Location-tracking has limits. To be fully effective, public-health
experts say, the number of active cases would have to fall to a point
where governments and contractors could handle the painstaking work of
pinpointing potential new cases.
Effective tracking would also require mass testing to identify who is infected with the new coronavirus, which often doesn’t cause symptoms.
At best, public-health experts say, location-tracking could serve as
an interim measure allowing some level of normal life to resume before a
vaccine is available.
Iceland started mass testing in February and formed a team of
“contact tracers” made up mostly of police officers. The country this
week released a mobile tracking app, among the first European countries
to do so. Iceland isn’t in the EU but follows GDPR.
Using GPS data, the new app, created by Icelandic tech companies and
run by the country’s health authorities, will supplement the detective
techniques used by the team of around 50 contact tracers to track down
potential infections.
Ævar Pálmi Pálmason, the police superintendent in charge of the team,
said the app was developed with parliamentary oversight. Tracking won’t
be used to enforce quarantines, although anyone who breaches them can
be fined up to 250,000 Icelandic kronas ($1,750).
“We observe a very high sense of duty and solidarity,” said Alma Möller, Iceland’s director of health.
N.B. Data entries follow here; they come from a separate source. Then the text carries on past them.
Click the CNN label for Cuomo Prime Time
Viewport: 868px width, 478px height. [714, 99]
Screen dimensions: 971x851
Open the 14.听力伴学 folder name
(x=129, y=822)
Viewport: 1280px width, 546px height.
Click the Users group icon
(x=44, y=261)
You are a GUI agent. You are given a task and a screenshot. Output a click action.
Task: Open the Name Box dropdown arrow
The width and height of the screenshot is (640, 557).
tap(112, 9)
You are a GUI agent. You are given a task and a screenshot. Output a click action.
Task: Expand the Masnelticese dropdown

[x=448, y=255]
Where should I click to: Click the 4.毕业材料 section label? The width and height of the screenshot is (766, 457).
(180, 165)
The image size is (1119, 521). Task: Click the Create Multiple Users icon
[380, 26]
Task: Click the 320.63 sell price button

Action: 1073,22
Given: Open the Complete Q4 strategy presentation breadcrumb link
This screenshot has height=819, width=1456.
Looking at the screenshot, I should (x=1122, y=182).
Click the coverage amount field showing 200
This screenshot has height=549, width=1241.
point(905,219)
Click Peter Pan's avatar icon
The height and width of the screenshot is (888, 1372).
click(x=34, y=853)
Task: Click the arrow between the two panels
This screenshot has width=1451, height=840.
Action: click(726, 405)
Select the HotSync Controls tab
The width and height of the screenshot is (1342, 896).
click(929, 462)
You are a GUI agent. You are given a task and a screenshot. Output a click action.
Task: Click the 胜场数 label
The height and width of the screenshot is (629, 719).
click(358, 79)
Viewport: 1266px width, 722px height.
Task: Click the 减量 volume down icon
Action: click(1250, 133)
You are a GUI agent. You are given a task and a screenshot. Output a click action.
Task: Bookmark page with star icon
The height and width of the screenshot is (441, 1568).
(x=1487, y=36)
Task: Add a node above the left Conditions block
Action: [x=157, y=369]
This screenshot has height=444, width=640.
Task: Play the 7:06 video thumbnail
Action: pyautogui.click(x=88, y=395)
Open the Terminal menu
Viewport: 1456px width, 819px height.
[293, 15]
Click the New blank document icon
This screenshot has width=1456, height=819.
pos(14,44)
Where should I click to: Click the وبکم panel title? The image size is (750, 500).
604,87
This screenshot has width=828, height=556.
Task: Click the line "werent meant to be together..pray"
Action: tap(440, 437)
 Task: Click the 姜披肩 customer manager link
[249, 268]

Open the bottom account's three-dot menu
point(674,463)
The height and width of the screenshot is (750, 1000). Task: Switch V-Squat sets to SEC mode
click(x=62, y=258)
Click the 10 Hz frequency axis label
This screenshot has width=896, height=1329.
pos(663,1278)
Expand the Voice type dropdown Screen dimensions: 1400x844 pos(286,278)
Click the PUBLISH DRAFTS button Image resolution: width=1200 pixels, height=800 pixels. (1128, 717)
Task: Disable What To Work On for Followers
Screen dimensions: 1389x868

Iceland has maintained less severe social-distancing measures than
most other European countries, including permitting gatherings of up to
20 people.
Public-health experts say the efforts of Iceland, an island nation
with 360,000 residents and one international airport, could be hard to
replicate in larger countries.
Around 60% of a country’s population would need to download such an
app for it to be effective, said David Bonsall, a senior researcher at
Oxford’s Nuffield Department of Medicine and one of the project’s
leaders.
“Your options really are to send everybody home, to isolate entire
populations or to be smart about those people you need to isolate,” said
Mr. Bonsall.
In the Czech Republic, a government-contracted call center dials up
individuals who have tested positive and asks for their permission to
review their geolocation and personal data over the phone together. The
call center then uses that information to assess who else needs to be
tested or isolated.
In the U.K., Oxford University researchers developed an app that uses
Bluetooth to track who people come into contact with, which can be used
to alert anyone believed to have contracted the coronavirus. The
researchers share their work to help the U.K. National Health Service
and the Norwegian Institute of Public Health develop their own
contact-tracing apps.
Belgian researchers are also developing a mobile app to track people
with coronavirus, said Olivier Degomme, a professor in public health at
Ghent University.
Contact-tracing apps will only start to be useful several weeks from
now, when governments are expected to relax lockdown measures and people
interact more in public places, Mr. Degomme said.
“The biggest risk is to have a new flare up after one or two weeks
because people think the measures have been lifted and we can just go
back to business as usual,” he said.